Stored data:
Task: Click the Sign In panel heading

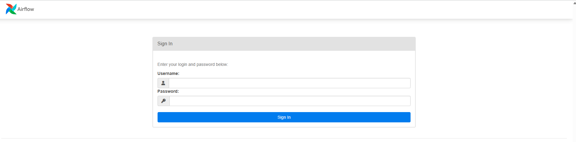Action: 165,44
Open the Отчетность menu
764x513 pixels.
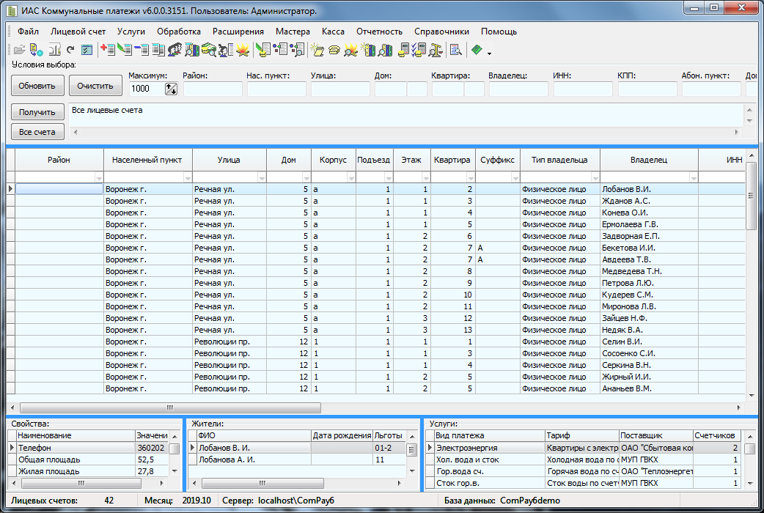pyautogui.click(x=379, y=32)
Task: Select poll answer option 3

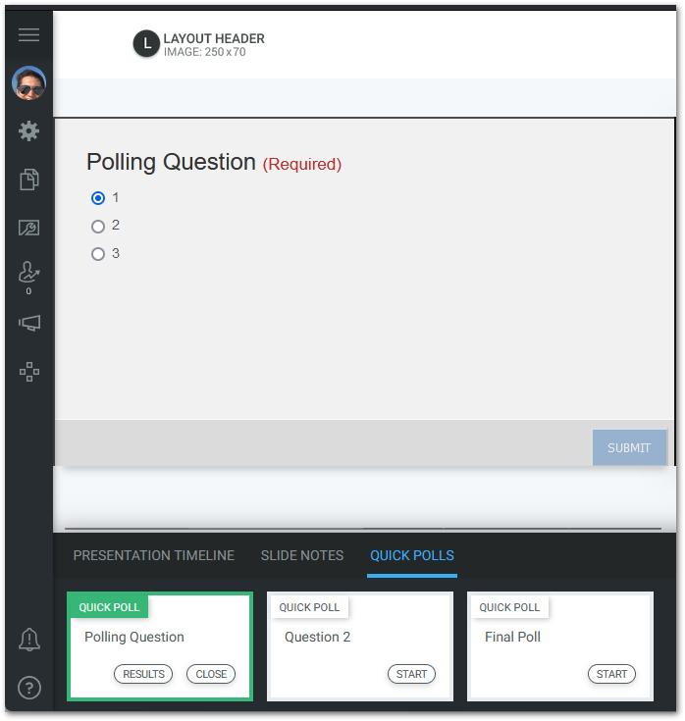Action: tap(98, 254)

* [YOUR TASK] A verbatim transcription of the records, pictures excluded, is the required output.

* [ANSWER TO THIS EXERCISE]
Task: Click the Sign In panel heading

Action: 165,44
Open the Отчетность menu
764x513 pixels.
pyautogui.click(x=379, y=32)
Task: Select poll answer option 3

Action: tap(98, 254)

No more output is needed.